ESTRATTO DELLA PAGINA:
June Medical Services v. Russo è il nome di un caso presentato mercoledì scorso di fronte alla Corte Suprema, e il primo relativo all’aborto che la Corte esaminerà nella sua attuale formazione, completa di due giudici nominati da Trump, Brett Kavanaugh e Neil Gorsuch – che come il presidente sono aperti simpatizzanti della causa antiabortista. A seconda di quale sarà la loro decisione, in Louisiana potrebbe rimanere una sola clinica autorizzata a praticare aborti, invece delle tre attuali, che comunque non è molto meglio. La causa è infatti fondata su una legge di quello stato che impone alle cliniche la garanzia che le pazienti sottoposte ad un aborto possano essere ammesse a un ospedale nelle vicinanze immediate della clinica.

Come decine di analoghe restrizioni e tagli di fondi, conquistati centimetro per centimetro in vari stati nel corso di anni, l’obbiettivo è di rendere l’accesso all’aborto cosi difficile da risultare impossibile, ma senza invalidare Roe v. Wade, la legge federale che lo ha legalizzato, nel 1973, e che è tuttora sostenuta dalla maggioranza degli americani. Dalla strategia di sopra, è nata «l’odissea burocratica» (la definizione è della regista) a cui parecchie donne devono sottoporsi per avere un aborto, e che è il punto di partenza dell’ultimo film di Eliza Hittman, Never Rarely Sometimes Always, premio speciale per il neorealismo a Sundance 2020 e, più recentemente, Orso d’argento al festival di Berlino.

Newyorkese anche nel suo universo poetico, già sceneggiatrice/regista di It Felt Like Love (2013) e Beach Rats (2017) Hittman è un’autrice dalla scrittura rarefatta, che lascia scaturire la storia spontaneamente, tra i silenzi, dai volti dei personaggi e dai luoghi che attraversano. Nel suo cinema limpido e preciso, Never Rarely Sometimes Always è un road movie che dà l’impressione di svolgersi in tempo reale. Autumn Callaghan (Sidney Flanigan) ha diciassette anni e, nella zona rurale della Pennsylvania dove vive, non può ottenere legalmente un aborto senza il consenso dei genitori. Preoccupata della loro reazione, chiede aiuto a sua cugina Skylar (Talia Ryder), cassiera in una drogheria, e insieme partono alla volta di New York dove la legge è più permissiva. Hittman scavalca la questione della «scelta», su cui si avvitano la maggioranza dei film americani sull’aborto, non perché non sia importante, ma perché la sua storia è un’altra: il bagaglio essenziale fatto in fretta, una mazzetta di contanti infilata nella tasca dello zainetto, le due ragazze scambiano tra loro solo le parole necessarie – la loro è una solidarietà che non ha bisogno di spiegazioni.

A bordo del pullman diretto a nord, il film gioca dolcemente sul contrasto delle loro personalità -più intraprendente, socievole, Skyler, mentre Autumn, luminosamente malinconica, è più contemplativa. Quando arrivano alla stazione di Port Authority – una specie di purgatorio semideserto – è già buio, e devono trovare il modo di passare la notte. I tempi morti e le difficoltà contingenti (dove dormire, cosa mangiare, come trovare qualche altro soldo, che storia raccontare ai genitori che le credono una a casa dell’altra) si intrecciano naturalmente e senza impennate drammatiche a quelle della burocrazia (anche a New York abortire può tradursi in un viaggio a molte tappe). Con la stessa naturalezza e discrezione, Hittman accenna qualche dettaglio nel passato di Autumn, senza accentuarlo. Ed è quel suo modo impercettibile di spostare il baricentro del discorso che rende questo film così interessante anche politicamente parlando. In Usa è stato acquistato dalla Focus e arriverà in sala il 13 marzo.

DATI FORNITI:
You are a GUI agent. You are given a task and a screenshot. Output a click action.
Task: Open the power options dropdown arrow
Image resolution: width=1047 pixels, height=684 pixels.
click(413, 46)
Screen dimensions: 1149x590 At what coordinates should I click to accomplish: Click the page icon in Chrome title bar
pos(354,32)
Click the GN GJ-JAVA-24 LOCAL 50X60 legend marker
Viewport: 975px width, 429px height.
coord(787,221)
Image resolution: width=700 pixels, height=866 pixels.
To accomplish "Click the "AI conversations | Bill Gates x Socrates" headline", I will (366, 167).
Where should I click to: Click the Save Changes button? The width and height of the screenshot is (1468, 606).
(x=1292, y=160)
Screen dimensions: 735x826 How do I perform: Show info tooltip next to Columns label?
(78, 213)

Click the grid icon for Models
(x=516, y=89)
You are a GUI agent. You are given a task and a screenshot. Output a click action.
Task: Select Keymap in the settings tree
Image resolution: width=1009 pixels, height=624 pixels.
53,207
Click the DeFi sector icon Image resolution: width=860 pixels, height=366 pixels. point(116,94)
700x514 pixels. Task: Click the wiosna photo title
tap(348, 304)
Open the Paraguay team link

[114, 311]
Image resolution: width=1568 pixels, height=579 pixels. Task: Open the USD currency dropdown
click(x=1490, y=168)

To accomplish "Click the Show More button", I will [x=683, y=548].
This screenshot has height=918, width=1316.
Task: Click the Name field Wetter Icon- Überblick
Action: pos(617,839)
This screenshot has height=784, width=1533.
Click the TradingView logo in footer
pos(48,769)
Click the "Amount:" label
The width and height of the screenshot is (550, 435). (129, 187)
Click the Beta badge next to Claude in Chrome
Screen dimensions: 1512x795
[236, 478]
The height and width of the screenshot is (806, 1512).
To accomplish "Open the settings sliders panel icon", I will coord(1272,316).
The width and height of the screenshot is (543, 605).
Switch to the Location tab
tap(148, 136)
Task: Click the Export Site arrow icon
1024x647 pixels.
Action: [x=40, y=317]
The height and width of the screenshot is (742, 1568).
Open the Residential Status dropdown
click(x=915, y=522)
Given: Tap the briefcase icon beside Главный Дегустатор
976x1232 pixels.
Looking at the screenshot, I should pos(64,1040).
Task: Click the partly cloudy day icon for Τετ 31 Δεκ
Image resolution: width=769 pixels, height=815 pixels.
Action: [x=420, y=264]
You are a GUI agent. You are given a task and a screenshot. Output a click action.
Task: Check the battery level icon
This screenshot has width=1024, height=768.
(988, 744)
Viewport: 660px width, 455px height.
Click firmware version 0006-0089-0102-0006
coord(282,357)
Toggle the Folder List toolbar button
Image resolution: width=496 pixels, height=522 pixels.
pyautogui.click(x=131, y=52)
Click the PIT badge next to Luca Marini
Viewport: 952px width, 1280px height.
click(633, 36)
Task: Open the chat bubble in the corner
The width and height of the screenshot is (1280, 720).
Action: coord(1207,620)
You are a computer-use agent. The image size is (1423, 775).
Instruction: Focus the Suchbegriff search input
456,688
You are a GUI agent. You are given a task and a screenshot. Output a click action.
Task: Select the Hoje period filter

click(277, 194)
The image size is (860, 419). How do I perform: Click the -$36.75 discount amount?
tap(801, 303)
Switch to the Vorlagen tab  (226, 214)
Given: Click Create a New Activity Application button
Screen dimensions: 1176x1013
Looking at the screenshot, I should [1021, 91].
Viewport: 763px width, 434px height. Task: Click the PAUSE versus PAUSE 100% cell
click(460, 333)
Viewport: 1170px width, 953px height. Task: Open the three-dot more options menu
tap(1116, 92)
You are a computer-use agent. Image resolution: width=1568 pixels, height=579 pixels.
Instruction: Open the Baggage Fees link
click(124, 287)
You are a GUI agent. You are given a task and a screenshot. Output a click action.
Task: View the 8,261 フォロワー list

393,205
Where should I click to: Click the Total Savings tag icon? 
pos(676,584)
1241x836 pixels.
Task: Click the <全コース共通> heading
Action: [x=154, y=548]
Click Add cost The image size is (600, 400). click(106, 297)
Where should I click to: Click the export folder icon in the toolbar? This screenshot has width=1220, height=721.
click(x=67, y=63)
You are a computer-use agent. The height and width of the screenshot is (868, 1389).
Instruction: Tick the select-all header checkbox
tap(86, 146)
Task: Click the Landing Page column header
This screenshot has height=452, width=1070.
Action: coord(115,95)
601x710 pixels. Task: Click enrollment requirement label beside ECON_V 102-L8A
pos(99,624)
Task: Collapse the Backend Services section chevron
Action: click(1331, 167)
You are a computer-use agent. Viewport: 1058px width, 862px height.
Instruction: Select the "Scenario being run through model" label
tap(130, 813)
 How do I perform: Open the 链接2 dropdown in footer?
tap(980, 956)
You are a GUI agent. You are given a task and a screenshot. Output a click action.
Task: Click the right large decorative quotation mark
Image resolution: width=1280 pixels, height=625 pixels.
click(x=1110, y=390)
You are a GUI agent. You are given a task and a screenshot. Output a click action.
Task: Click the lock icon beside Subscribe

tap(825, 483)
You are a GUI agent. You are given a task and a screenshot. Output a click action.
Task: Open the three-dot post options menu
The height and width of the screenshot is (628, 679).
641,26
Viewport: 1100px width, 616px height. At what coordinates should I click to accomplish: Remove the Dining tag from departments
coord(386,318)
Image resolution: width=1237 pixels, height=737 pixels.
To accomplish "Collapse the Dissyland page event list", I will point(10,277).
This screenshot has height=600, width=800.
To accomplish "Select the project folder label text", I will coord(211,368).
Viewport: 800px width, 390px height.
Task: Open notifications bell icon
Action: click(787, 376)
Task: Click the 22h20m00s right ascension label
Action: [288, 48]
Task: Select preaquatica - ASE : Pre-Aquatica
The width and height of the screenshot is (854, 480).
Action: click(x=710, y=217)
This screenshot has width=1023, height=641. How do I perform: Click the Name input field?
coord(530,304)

ISTRUZIONI:
Ricopia per favore dall'articolo il passo tra «June Medical Services» e «immediate della clinica.», estremi compresi. Questi record provengono da un'altra fonte.

RISPOSTA:
June Medical Services v. Russo è il nome di un caso presentato mercoledì scorso di fronte alla Corte Suprema, e il primo relativo all’aborto che la Corte esaminerà nella sua attuale formazione, completa di due giudici nominati da Trump, Brett Kavanaugh e Neil Gorsuch – che come il presidente sono aperti simpatizzanti della causa antiabortista. A seconda di quale sarà la loro decisione, in Louisiana potrebbe rimanere una sola clinica autorizzata a praticare aborti, invece delle tre attuali, che comunque non è molto meglio. La causa è infatti fondata su una legge di quello stato che impone alle cliniche la garanzia che le pazienti sottoposte ad un aborto possano essere ammesse a un ospedale nelle vicinanze immediate della clinica.